Indeed, Cheney is so attuned to the vagaries of his heart that when he was awakened last Wednesday around 3:30 a.m. by a discomfort in his chest, he realized at once that he couldn't dismiss it as simple indigestion. It wasn't intense pain, Cheney told the press two days later. But, he said, "it lasted long enough, it was steady enough, it didn't change when I breathed deeply or moved around" that he decided — correctly — to have it checked without delay.

Cheney arrived at George Washington University Medical Center at 4:30 a.m., and shortly afterward, doctors performed an electrocardiogram and a blood test. The ECG, which looks at how well the heart is beating, showed no change from Cheney's previous ECGs. The blood test, which measures the presence of special enzymes released by the heart during a heart attack, showed no evidence yet of any damage. But doctors know it often takes several hours for cardiac enzymes to show up in the blood after a heart attack, so follow-up tests were ordered.

After a second ECG at 7 a.m. revealed minor abnormalities, Cheney's doctors decided to take a closer look at his coronary arteries. A dye was injected into his blood vessels and an X ray delivered the bad news: a branch of Cheney's left descending artery — one of the three main arteries in the heart — was about 90% blocked.

The next step was to thread a tiny surgical balloon and a thin stainless-steel stent into the artery to forcibly widen the passage.
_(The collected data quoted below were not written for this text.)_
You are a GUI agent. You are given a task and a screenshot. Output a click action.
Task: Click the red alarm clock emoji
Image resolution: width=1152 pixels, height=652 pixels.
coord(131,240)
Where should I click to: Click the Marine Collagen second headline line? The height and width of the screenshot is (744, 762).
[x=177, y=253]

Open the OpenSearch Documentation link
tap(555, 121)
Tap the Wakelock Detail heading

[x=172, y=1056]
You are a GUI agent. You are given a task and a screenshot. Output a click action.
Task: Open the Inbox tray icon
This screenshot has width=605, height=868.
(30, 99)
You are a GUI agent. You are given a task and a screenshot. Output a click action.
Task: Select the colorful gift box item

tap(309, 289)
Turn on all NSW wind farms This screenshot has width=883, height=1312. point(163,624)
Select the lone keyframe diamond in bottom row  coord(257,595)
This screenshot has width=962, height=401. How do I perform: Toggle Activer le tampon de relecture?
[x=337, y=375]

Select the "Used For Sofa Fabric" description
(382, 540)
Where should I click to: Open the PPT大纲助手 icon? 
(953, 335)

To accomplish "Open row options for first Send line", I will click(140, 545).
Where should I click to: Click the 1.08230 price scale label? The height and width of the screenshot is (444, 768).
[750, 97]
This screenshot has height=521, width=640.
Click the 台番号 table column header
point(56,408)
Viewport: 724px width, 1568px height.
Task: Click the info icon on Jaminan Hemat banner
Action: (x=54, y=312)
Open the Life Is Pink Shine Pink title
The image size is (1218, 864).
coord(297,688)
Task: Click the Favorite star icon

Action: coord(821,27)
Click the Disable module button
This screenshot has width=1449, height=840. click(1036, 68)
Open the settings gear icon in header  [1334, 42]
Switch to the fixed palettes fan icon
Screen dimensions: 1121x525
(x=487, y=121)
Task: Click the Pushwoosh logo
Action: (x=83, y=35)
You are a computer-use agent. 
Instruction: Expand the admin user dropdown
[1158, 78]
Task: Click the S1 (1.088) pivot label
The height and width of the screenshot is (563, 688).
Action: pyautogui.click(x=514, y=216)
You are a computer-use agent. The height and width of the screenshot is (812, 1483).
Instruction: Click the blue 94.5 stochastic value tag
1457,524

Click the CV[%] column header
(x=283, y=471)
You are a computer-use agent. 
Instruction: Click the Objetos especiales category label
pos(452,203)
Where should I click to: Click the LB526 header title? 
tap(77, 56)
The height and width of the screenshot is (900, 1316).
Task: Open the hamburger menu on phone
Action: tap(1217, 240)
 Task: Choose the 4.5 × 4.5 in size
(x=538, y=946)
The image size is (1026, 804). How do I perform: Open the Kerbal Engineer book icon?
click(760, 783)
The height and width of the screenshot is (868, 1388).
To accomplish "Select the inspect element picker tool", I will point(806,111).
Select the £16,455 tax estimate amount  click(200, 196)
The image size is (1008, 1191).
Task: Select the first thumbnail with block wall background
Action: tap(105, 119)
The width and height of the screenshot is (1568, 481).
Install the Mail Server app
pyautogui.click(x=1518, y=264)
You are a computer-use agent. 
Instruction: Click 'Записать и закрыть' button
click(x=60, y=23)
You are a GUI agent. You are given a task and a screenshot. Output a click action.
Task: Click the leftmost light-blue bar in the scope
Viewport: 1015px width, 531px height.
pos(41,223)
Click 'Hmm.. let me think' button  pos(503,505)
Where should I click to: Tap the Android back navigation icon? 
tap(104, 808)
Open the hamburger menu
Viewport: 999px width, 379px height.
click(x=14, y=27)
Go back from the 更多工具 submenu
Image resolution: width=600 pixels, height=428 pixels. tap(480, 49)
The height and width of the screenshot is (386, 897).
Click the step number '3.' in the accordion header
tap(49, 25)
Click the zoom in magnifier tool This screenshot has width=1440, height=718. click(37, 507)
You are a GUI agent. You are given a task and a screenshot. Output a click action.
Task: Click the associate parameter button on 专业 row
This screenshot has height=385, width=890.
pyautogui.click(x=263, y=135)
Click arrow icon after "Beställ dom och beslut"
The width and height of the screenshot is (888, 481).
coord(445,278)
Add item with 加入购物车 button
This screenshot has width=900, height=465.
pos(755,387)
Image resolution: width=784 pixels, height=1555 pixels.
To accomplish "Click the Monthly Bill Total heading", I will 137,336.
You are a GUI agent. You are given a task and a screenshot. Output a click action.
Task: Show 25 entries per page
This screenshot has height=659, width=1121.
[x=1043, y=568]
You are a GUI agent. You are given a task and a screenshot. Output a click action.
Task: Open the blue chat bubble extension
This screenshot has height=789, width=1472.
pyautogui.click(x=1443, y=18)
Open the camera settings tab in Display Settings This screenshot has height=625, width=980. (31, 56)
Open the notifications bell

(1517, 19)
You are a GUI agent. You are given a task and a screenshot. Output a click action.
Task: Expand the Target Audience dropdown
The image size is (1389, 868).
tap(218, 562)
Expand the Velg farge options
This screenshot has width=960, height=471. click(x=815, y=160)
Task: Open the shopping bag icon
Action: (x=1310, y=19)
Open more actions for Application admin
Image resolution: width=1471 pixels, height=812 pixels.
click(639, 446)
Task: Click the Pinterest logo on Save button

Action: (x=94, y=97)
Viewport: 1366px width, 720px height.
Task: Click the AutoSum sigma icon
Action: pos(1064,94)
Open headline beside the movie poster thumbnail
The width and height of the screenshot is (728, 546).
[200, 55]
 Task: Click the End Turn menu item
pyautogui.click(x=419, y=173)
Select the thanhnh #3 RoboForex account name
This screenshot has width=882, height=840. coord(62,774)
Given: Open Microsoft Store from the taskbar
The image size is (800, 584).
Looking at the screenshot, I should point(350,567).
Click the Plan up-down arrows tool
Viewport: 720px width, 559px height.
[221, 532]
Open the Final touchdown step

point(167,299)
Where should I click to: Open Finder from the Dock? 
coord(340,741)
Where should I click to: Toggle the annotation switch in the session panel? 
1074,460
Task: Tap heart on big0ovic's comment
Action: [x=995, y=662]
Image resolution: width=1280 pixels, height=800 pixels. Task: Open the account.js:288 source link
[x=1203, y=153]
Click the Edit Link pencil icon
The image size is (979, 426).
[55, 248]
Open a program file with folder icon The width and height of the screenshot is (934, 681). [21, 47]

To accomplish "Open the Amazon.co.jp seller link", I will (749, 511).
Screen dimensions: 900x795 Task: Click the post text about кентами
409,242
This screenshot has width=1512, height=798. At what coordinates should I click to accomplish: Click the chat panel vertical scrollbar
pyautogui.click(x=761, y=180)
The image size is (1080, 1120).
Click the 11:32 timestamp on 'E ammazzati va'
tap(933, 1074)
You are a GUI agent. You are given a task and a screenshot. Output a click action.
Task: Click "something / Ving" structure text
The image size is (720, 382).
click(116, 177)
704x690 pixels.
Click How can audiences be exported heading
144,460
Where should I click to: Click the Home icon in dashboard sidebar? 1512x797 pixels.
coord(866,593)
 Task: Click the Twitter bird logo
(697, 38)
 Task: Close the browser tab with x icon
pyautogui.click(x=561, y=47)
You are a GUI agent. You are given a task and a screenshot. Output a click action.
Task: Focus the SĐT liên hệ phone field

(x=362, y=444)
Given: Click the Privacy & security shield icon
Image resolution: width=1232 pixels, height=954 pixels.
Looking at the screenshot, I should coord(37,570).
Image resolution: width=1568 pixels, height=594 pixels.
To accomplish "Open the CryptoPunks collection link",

After the balloon was deflated, the metal mesh of the stent was left in place to keep the artery open. During this procedure the results from Cheney's second blood test became available. It showed a slight increase in the cardiac enzymes, indicating that Cheney had suffered a mild heart attack after all.

Based on everything that's known so far, it seems Cheney is in pretty good shape for someone who has had four heart attacks; there is no reason to think he wouldn't be able to serve one or even two terms. Over the long haul, says Dr. Christopher Cannon of the Brigham and Women's Hospital in Boston, the goal should be to prevent future episodes through more aggressive lowering of cholesterol and treatment with more anticlotting agents. But it's hard to know how much more Cheney's doctors can do, since basic questions about his treatment have not been answered.

Despite repeated requests for information, his doctors have declined to say much about the four bypass grafts that were stitched into Cheney's heart 12 years ago. Typically, such grafts last 15 years or so before they have to be replaced. Cardiologists trying to read between the lines of the press releases assume his grafts must be holding up, because the stent was not placed in a bypassed artery.

Cheney's cholesterol level has never been disclosed; doctors have said only that it is being treated. His estimated 40% "ejection fraction," a measure of how efficiently his heart is pumping blood, suggests that Cheney's heart is "moderately impaired," according to Dr. Roger Blumenthal of Johns Hopkins Hospital in Baltimore, Md., and it places him at somewhat higher risk for another heart attack.

But, Blumenthal is careful to add, it doesn't preordain another heart attack. "He should look at this episode as a wake-up call," Blumenthal says. Losing weight, eating right, keeping his blood pressure low and exercising more are all steps that should help. Most doctors also advise heart patients to minimize stress, but stress is one thing Cheney will have a hard time avoiding — at least for the time being.